Evo
- Company type: Privately held company
- Industry: Outdoor recreation; Retail; Sporting goods;
- Founded: 2001; 24 years ago in Seattle, United States
- Founder: Bryce Phillps
- Headquarters: Seattle, Washington, United States
- Number of locations: 18 (2022)
- Area served: Canada; Japan; United States;
- Key people: Bryce Phillips (founder, CEO)
- Number of employees: 750 (2022)
- Website: www.evo.com

= Evo (company) =

American company based in Seattle, Washington

Evo (stylized as evo) is an American sporting goods and outdoor recreation retailer. The company was founded in 2001 and is headquartered in Seattle, Washington. It is led by founder and chief executive officer Bryce Phillips.

==Company overview==
Evo is an American sporting goods retailer and outdoor recreation company headquartered in Seattle, Washington. Evo generates about 70% of its business from online sales.

Evo operates nine stores in the United States and Canada and seven in Japan as Rhythm Japan.

Physical locations also offer equipment retail, repair services, and rentals. The company operates hotels in Salt Lake City, Utah, and Whistler, British Columbia, Canada. Evo offers travel packages via its evoTrip division.

==History==
Phillips, a former professional skier, founded Evo in 2001 as an online retailer for used ski equipment. The company opened its first brick and mortar location in Seattle in 2005.

Evo expanded its physical presence in 2014 by opening a store in Portland, Oregon, and again in 2016 when it purchased Edgeworks & Bicycle Doctor in Denver, Colorado.

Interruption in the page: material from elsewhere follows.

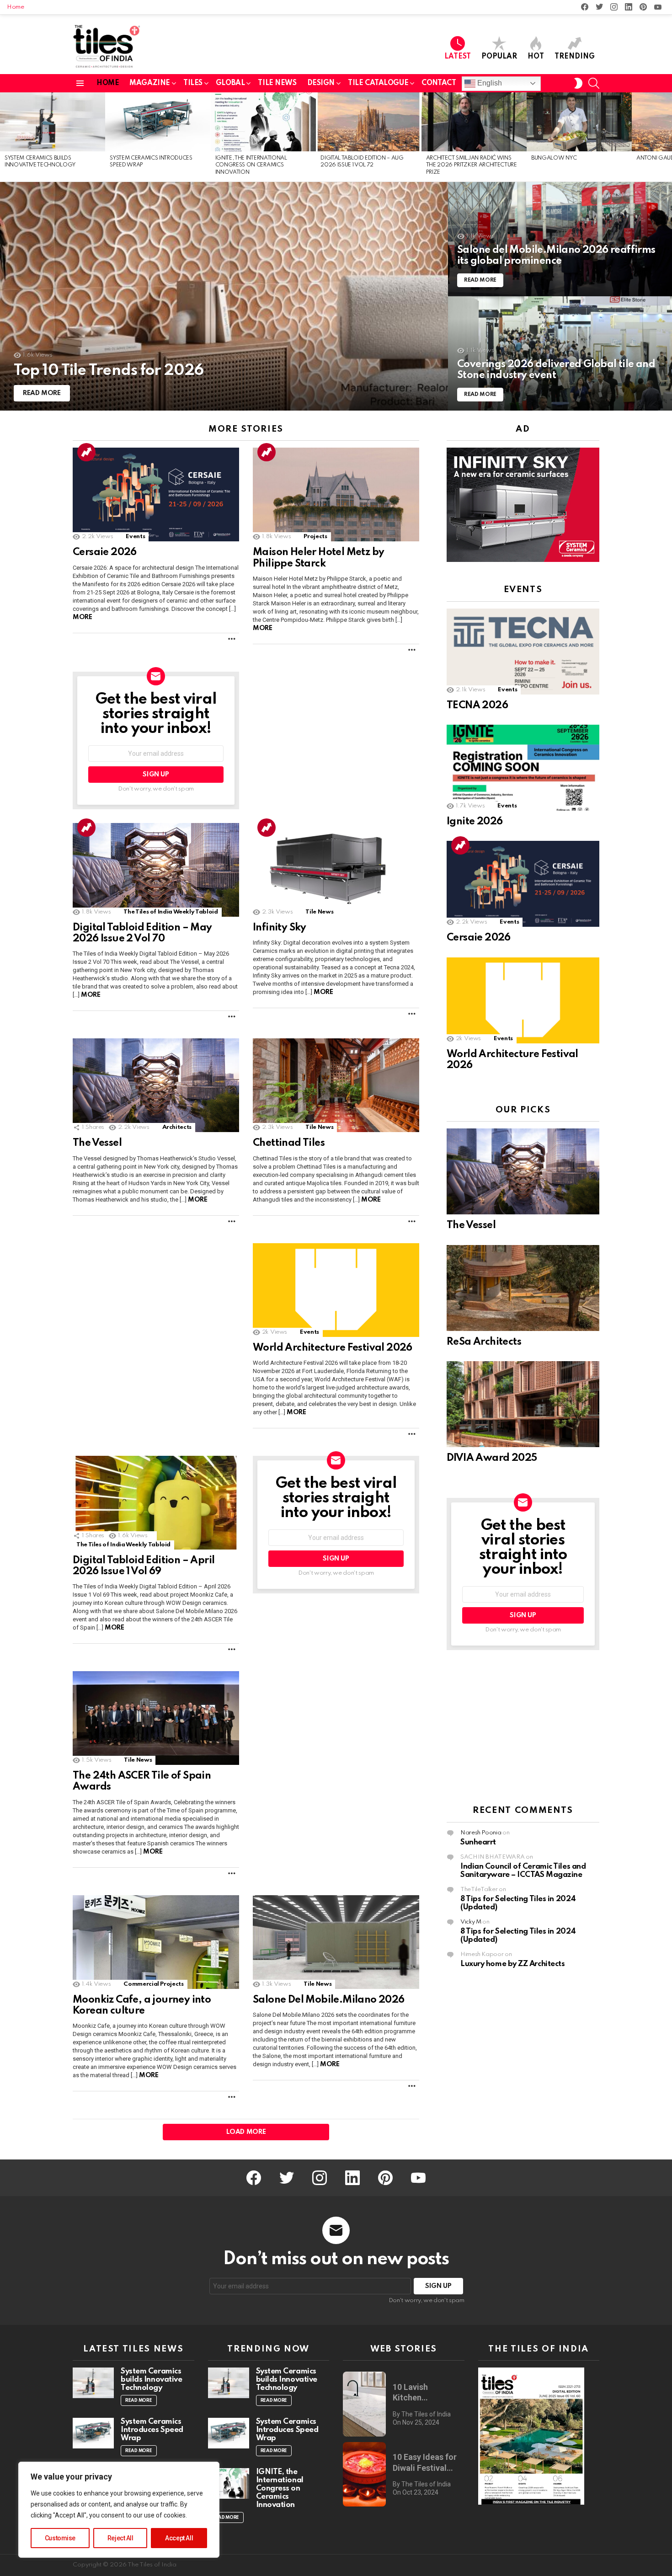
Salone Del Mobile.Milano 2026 (329, 2000)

In 2018, Evo continued a series of acquisitions, starting with the purchase of independent retailer Whistler Village Sports in Whistler, British Columbia, including its five stores in Whistler Village, for an undisclosed sum. In 2021, the company acquired Callaghan Country Wilderness Adventures in Whistler, and with it a backcountry lodge called the Journeyman Lodge. In 2022, Evo purchased Rhythm Japan, a Japanese sporting goods retailer based in Australia, and its seven stores. Rhythm was founded in 2005 by Australian businessmen Matthew Hampton and Mick Klima and operates locations in Niseko, Hakuba, and Furano, Japan.

As part of its expansion into hospitality, in 2022 Evo opened a location in Salt Lake City including a hotel, bouldering gym, skatepark, and additional retail space. In July 2022, the company announced plans to build a similar complex in Tahoe City, California.

Evo purchased a city block in Seattle in 2022 for $17.5 million with plans to develop it into a mixed-use space that includes office space, sports facilities, and retail stores.

==Community initiatives==
Evo has designed its physical locations to serve as gathering places as well as retail stores. The company's larger locations host events such as movie premieres and art galleries, include sports facilities such as skateparks and climbing gyms, and have additional retail spaces for local businesses and restaurants.

In 2021, Evo pledged to donate $10 million over the next 10 years to nonprofits that enable underrepresented communities to participate in outdoor activities.
== Evo outdoors ==
Evo outdoor was founded in 2001 as was expanded to operate outdoor retail stores and hotels specializing in winter sports in five U.S. states, Canada, and three prefectures in Japan. It is also based in Seattle, Washington. Evo was founded in Phillips' garage near its now located in Seattle's Fremont neighborhood. In February 2022, Evo opened Campus Salt Lake after spending $42 million developing the multi-experience facility in the Granary District.